§ Work item: Using the string "computer" as the key, pull each matching line out of the records below.

== Available data ==

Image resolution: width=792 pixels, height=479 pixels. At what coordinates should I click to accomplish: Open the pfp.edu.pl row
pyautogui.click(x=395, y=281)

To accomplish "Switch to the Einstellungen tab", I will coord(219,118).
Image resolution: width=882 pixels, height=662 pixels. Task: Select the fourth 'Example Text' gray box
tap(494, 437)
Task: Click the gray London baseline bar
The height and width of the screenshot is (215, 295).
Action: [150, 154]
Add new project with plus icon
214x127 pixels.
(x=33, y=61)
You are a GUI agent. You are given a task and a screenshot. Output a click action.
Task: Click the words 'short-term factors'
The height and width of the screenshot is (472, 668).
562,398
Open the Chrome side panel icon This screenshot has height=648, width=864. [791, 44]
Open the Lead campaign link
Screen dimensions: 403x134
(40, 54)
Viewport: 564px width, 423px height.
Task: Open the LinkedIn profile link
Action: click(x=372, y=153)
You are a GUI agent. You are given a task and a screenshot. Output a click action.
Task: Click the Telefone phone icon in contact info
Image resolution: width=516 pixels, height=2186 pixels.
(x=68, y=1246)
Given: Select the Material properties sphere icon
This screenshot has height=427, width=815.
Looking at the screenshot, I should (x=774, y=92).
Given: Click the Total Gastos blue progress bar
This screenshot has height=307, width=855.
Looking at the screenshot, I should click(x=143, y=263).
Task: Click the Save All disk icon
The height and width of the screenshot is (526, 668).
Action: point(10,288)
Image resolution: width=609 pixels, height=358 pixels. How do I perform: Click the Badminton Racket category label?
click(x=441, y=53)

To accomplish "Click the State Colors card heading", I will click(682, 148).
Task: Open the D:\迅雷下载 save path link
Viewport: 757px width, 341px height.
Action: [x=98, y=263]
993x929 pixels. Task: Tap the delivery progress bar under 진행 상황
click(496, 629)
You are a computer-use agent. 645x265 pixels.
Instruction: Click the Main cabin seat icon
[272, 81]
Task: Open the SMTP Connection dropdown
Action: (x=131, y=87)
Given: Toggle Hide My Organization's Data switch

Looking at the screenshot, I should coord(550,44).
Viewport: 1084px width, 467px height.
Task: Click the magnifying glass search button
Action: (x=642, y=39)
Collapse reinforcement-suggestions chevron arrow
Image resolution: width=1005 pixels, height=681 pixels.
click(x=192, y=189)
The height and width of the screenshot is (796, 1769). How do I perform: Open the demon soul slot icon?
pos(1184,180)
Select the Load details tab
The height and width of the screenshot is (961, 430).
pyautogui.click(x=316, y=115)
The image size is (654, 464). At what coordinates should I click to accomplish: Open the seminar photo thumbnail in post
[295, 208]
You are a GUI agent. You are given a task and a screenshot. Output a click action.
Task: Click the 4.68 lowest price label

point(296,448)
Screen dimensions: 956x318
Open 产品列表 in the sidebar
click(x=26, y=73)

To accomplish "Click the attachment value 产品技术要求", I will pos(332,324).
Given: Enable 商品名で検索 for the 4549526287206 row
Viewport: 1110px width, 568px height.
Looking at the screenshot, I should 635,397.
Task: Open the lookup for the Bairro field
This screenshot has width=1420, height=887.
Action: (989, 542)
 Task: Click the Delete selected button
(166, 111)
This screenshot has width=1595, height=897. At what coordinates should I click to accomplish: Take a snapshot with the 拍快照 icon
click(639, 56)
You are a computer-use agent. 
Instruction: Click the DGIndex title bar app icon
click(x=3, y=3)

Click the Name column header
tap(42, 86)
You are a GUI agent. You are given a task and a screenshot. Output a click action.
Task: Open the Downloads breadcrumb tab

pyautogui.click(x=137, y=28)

===

§ Worked solution:
You are a computer-use agent. 645x265 pixels.
You are a computer-use agent. 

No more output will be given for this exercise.